One day when I was 16, I rode my bike to the nearby D.M.V. office to get my driver’s permit. Some of my friends already had their licenses, so I figured it was time. But when I handed the clerk my green card as proof of U.S. residency, she flipped it around, examining it. “This is fake,” she whispered. “Don’t come back here again.”

Confused and scared, I pedaled home and confronted Lolo. I remember him sitting in the garage, cutting coupons. I dropped my bike and ran over to him, showing him the green card. “Peke ba ito?” I asked in Tagalog. (“Is this fake?”) My grandparents were naturalized American citizens — he worked as a security guard, she as a food server — and they had begun supporting my mother and me financially when I was 3, after my father’s wandering eye and inability to properly provide for us led to my parents’ separation. Lolo was a proud man, and I saw the shame on his face as he told me he purchased the card, along with other fake documents, for me. “Don’t show it to other people,” he warned.
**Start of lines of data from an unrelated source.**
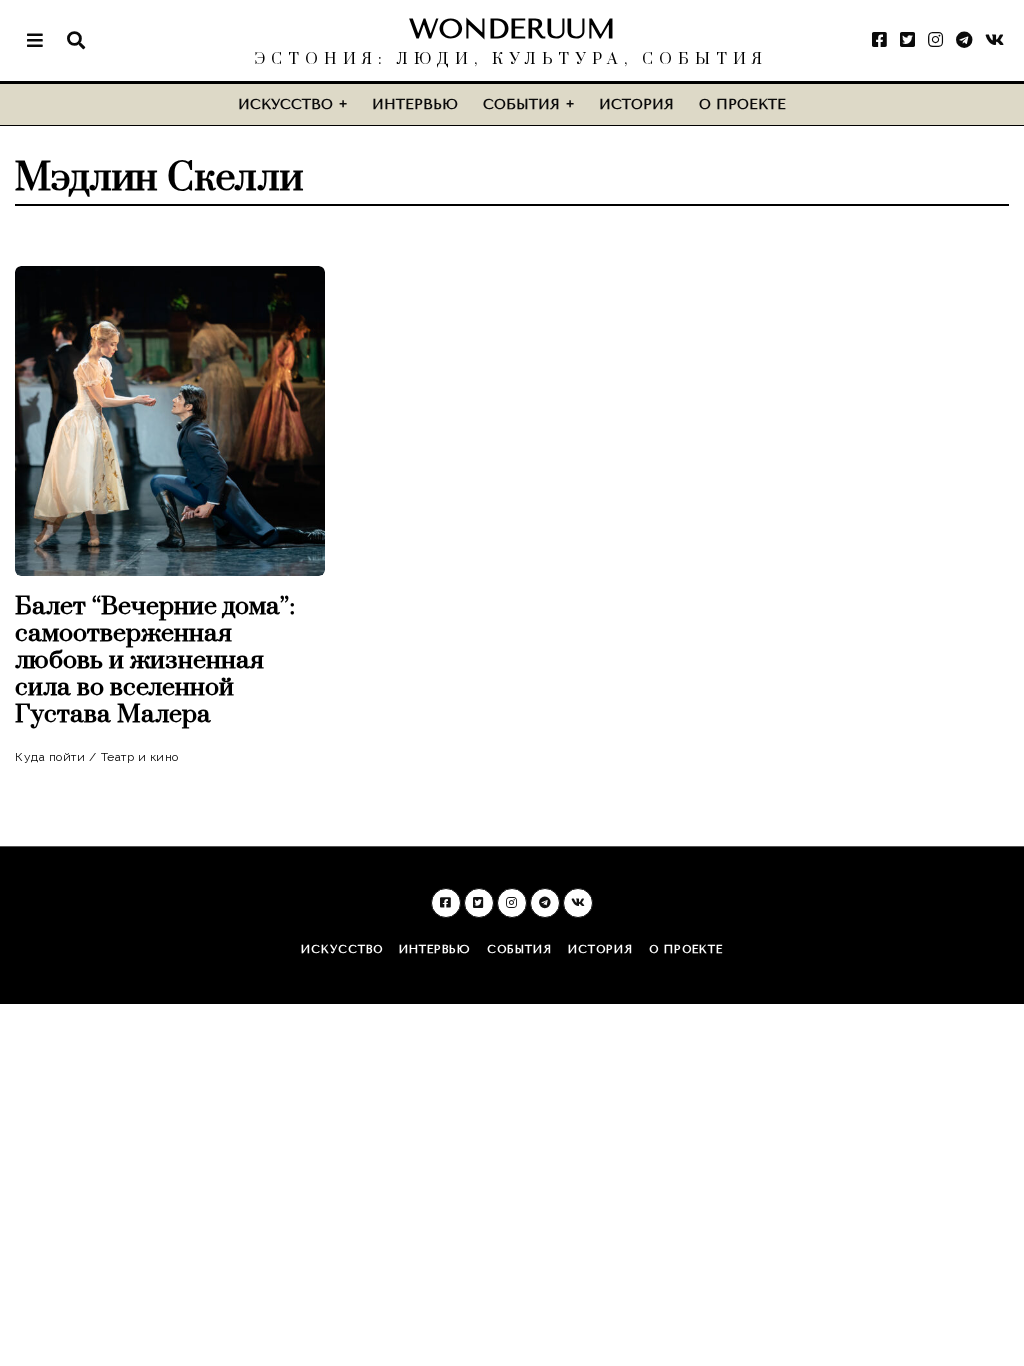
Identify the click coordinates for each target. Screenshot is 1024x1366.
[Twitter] (907, 40)
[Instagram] (935, 40)
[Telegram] (964, 40)
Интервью (415, 104)
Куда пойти (50, 757)
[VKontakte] (994, 40)
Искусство (285, 104)
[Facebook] (879, 40)
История (636, 104)
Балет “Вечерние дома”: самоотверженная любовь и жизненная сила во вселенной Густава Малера (155, 660)
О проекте (742, 104)
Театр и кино (140, 757)
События (521, 104)
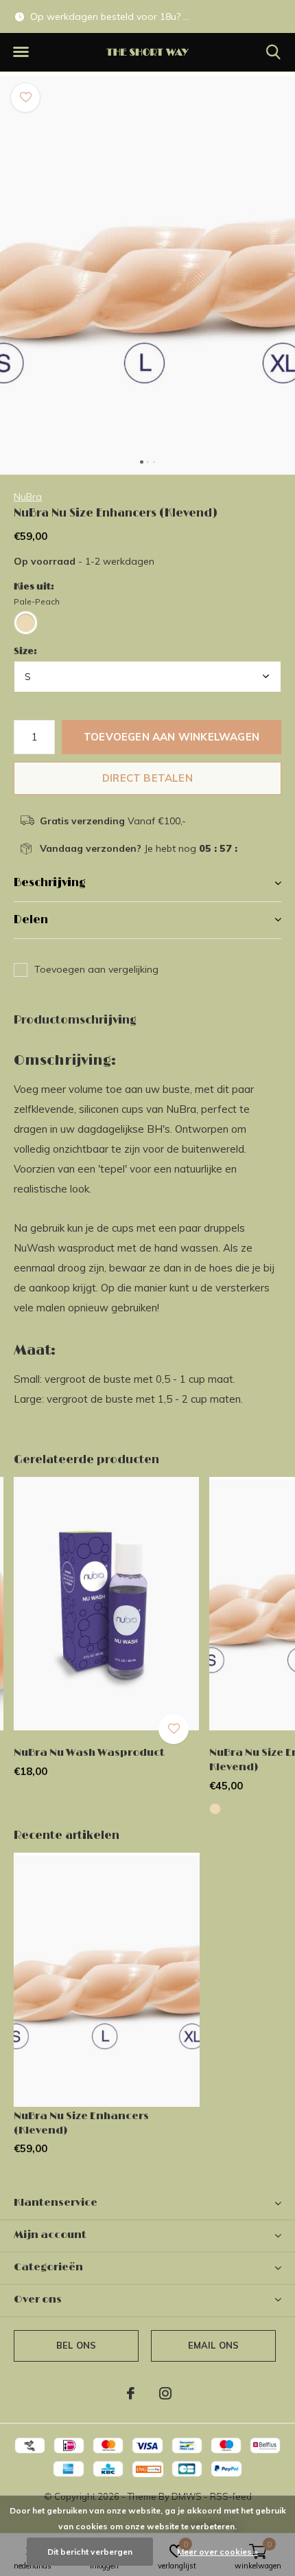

Vargas has decided to add his personal story to a political cause, the passage of the DREAM ACT, an unusual position for a professional journalist in our current age. He has launched a website,, as his vehicle. “You can call me whatever you want to call me, but I am an American,” he tells ABC News. “No one can take that away from me. No, no one can.”

But then, what made Vargas’ work at the Post so good was that it drew heavily on traditions of journalism that rarely make their way into broadsheets or network broadcasts. His was a far more literary undertaking, in the tradition of the greatest American writers of fact, people like Joan Didion and James Baldwin. So the first thing I thought of when I saw the Vargas announcement this morning was a passage from Baldwin, which I know Vargas has read many times.

I don’t like people who like me because I’m a Negro; neither do I like people who find in the same accident grounds for contempt. I love America more than any other country in the world, and, exactly for this reason, I insist on the right to criticize her perpetually. I think all theories are suspect, that the finest principles may have to be modified, or may even be pulverized by the demands of life, and that one must find, therefore, one’s own moral center and move through the world hoping that this center will guide one aright. I consider that I have many responsibilities, but none greater than this: to last, as Hemingway says, and get my work done.
 I want to be an honest man and a good writer.

The Baldwin tradition is the one Vargas has chosen. And now that the accident of birth has again become a great American political controversy, I eagerly await whatever he writes next.